Like a lot of things in track I don't think there is a good explanation. Personally I just try and memorize as much of it as I need to.

just remember that every 10 cm is about 4 inches, and so on, so 5.20m is 17' and some change, 5.30m=17'4" and change.....and so on...and so on...

did you know that conversions are different in the vertical jumps than horizontal jumps as they are always rounded down to the last 1/4 inch or centimeter. and in horizontal jumps they are based on probablilities.
for instance 5m is 16-4.75 in the vault and 16-5 in the lj

brian wrote

did you know that conversions are different in the vertical jumps than horizontal jumps as they are always rounded down to the last 1/4 inch or centimeter. and in horizontal jumps they are based on probablilities.
for instance 5m is 16-4.75 in the vault and 16-5 in the lj

the vertical jump conversions do not always measure down to the nearest 1/4 inch. for example 2.05 is 6'8.75", however 2.05 is really 6'8.708661inches, so the converted height is actually higher than the actual height. If it always went to the lesser 1/4 inch 2.05 would be 6'8.5".
Once again you can see how frustrating this conversion is.

Bill Roe gave me a 4 page chart for converting. When officials convert, they don't do it by a math problem, it is by a chart.

I think someone just did the math one day, and decided whether to round up or down It's probably never going to make perfect sense to you.

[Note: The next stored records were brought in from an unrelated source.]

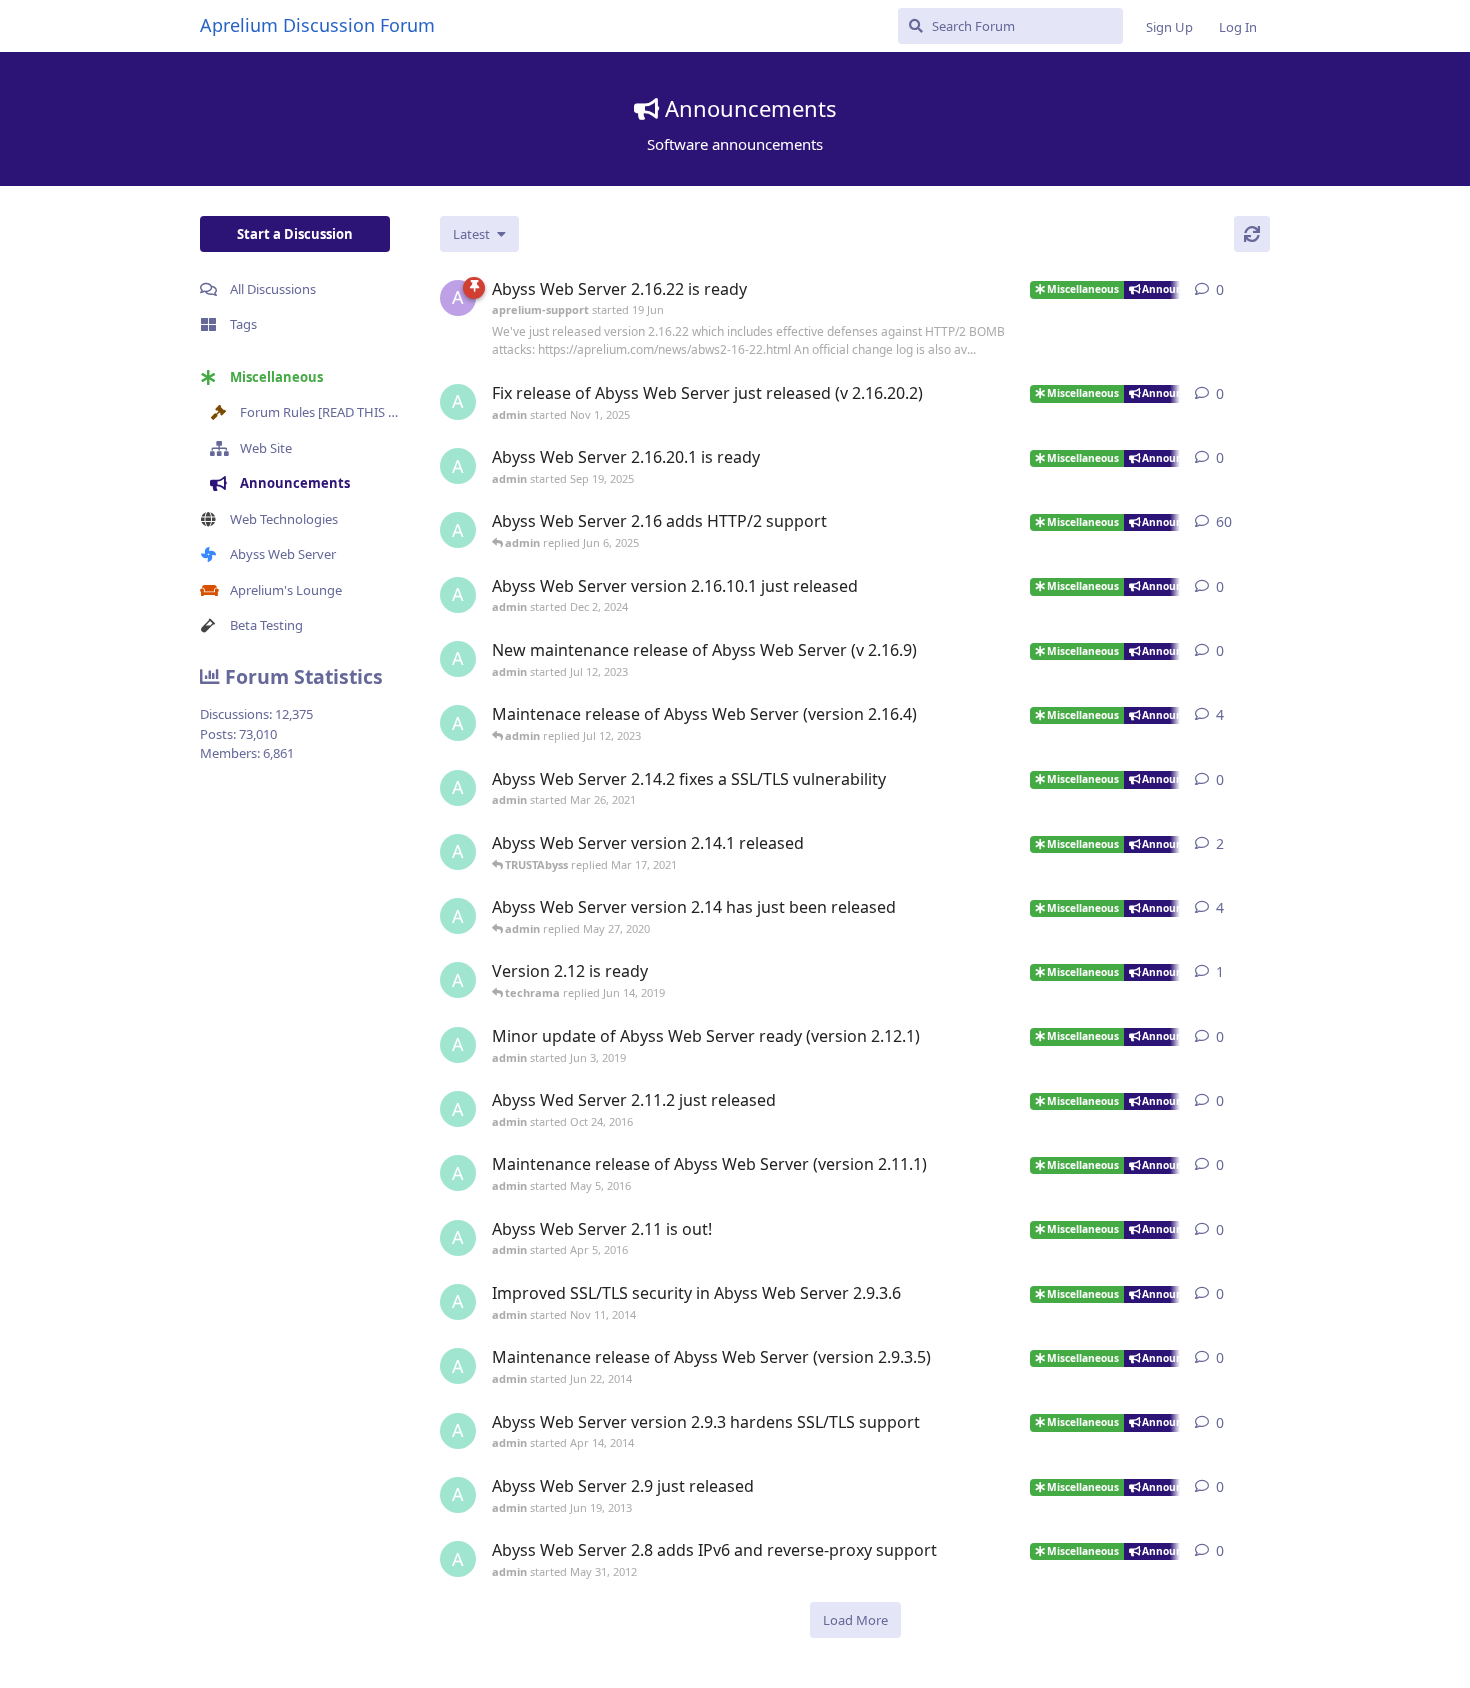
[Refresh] (1252, 234)
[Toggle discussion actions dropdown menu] (1262, 290)
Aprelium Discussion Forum (317, 25)
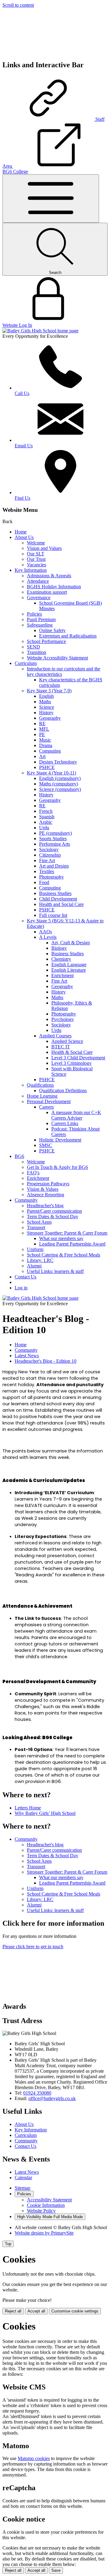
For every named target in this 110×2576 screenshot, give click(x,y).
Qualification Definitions (63, 1090)
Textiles (46, 871)
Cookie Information (46, 2205)
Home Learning (42, 1096)
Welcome (36, 542)
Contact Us (25, 1276)
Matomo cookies (34, 2458)
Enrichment (62, 975)
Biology (59, 948)
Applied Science (67, 1041)
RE (42, 723)
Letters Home (28, 1807)
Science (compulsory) (60, 789)
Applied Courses (55, 1035)
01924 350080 (37, 2092)
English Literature (68, 970)
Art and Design (54, 866)
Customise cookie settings (74, 2311)
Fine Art (47, 860)
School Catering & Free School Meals (63, 1254)
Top (8, 2244)
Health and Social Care (61, 904)
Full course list (53, 915)
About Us (24, 537)
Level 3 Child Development (78, 1057)
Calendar (23, 2177)
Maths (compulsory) (58, 783)
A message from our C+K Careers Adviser (76, 1115)
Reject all (13, 2311)
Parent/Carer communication (54, 1211)
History (46, 712)
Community (26, 1200)
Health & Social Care (72, 1052)
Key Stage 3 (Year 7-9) (49, 690)
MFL (44, 729)
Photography (51, 876)
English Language (68, 964)
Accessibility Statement (49, 2199)
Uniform (35, 1249)
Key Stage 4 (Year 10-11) (51, 772)
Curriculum (26, 663)
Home (21, 531)
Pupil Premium (41, 619)
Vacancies (36, 564)
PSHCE (47, 767)
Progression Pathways (48, 1183)
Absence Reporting (45, 1194)
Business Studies (55, 893)
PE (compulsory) (55, 833)
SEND (33, 646)
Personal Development (49, 1101)
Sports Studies (53, 838)
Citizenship (50, 855)
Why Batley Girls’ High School (45, 1813)
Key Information (31, 570)
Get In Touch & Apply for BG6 (57, 1167)
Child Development (58, 898)
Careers (46, 1107)
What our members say (61, 1238)
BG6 (19, 1156)
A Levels (48, 937)
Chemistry (61, 959)
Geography (50, 718)
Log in (21, 1287)
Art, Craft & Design (70, 942)
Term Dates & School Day (52, 1216)
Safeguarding (40, 624)
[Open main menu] (50, 198)
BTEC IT (60, 1046)
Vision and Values (44, 548)
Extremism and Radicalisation (68, 635)
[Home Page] (40, 330)
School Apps (39, 1222)
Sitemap (22, 2187)
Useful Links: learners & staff (55, 1271)
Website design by (44, 2232)
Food (44, 882)
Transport (36, 1227)
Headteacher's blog (45, 1205)
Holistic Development (60, 1139)
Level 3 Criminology (71, 1063)
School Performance (46, 641)
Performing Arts (54, 844)
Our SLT (35, 553)
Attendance (38, 581)
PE (42, 734)
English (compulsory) (60, 778)
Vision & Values (42, 1189)
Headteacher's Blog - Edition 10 (45, 1361)
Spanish (46, 816)
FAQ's (33, 1172)
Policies (34, 614)
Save (56, 2570)
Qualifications (40, 1085)
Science (46, 707)
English (46, 696)
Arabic (45, 822)
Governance (38, 597)
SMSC (45, 1145)
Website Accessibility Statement (57, 657)
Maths (45, 701)
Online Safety (52, 630)
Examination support (47, 592)
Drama (45, 745)
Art (42, 756)
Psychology (62, 1019)
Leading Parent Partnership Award (72, 1243)
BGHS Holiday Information (54, 586)
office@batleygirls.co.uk (52, 2098)
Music (45, 740)
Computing (50, 750)
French (46, 811)
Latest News (27, 1355)
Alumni (34, 1265)
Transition (36, 652)
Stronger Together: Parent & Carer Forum (67, 1233)
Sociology (49, 849)
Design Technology (58, 761)
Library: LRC (40, 1260)
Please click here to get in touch (32, 1946)
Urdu (44, 827)
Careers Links (64, 1123)
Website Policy (41, 2210)
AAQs (45, 931)
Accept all (36, 2311)
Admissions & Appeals (49, 575)
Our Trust (36, 559)
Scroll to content (18, 5)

Sounds to me like someone lit up one day and sat down to make this chart

nolevault wrote:As a mathematician, by trade, i'm a little bamboozled about the way that the IAAF, NCAA, USATF, or whoever is converting from metric to english. I've looked at all the numbers to figure out a reason for the conversion, but nothing seems to work for every conversion. I realize what the correct numbers are based on posts, etc., but I am frustrated that I can't calculate them mathematically. If anyone knows why the conversions are the way they are, PLEASE fill me in on it.

Obviously, this response is years too late. However, the rounding algorithm is pretty simple. The converted mark is either that obtained by truncation or the next mark higher. Whether it truncates or rounds up is controlled by a rounding offset (which depends on the event) and is roughly explained in the introduction to the Big Gold Book (BGB). Except for the offset, they use exact conversions, 1" = 2.54 cm.

For pole vault (and high jump), BGB asserts the rounding offset is 0.2 cm. What they don't explain is that because the both metric and english marks are quantized, a small range of offsets performs exactly the same. Any value such that 0.200 cm =< offset < 0.205 cm. I like to use 0.202 cm (0.00202 m).

Example:
4.90 m
Add offset, 4.90202 m
Convert 16' 0.9929"
Truncate to lesser 1/4 in, 16-00.75

2.00 m, add offset, 2.00202 m
Convert 6-06.8197
Truncate to lesser 1/4 in, 6-06.75

Long jump, triple jump, and shotput are similar but use a different factor, such that
0.495 cm =< offset < 0.5 cm (BGB states they use 0.4999 cm, I suggest 0.497 cm)

In floating point, it is best to avoid the lower equality, tiny floating point errors may cause rounding problems. It is not necessary to use the exact center value, but use a value away from both ends. The upper inequality must be avoided.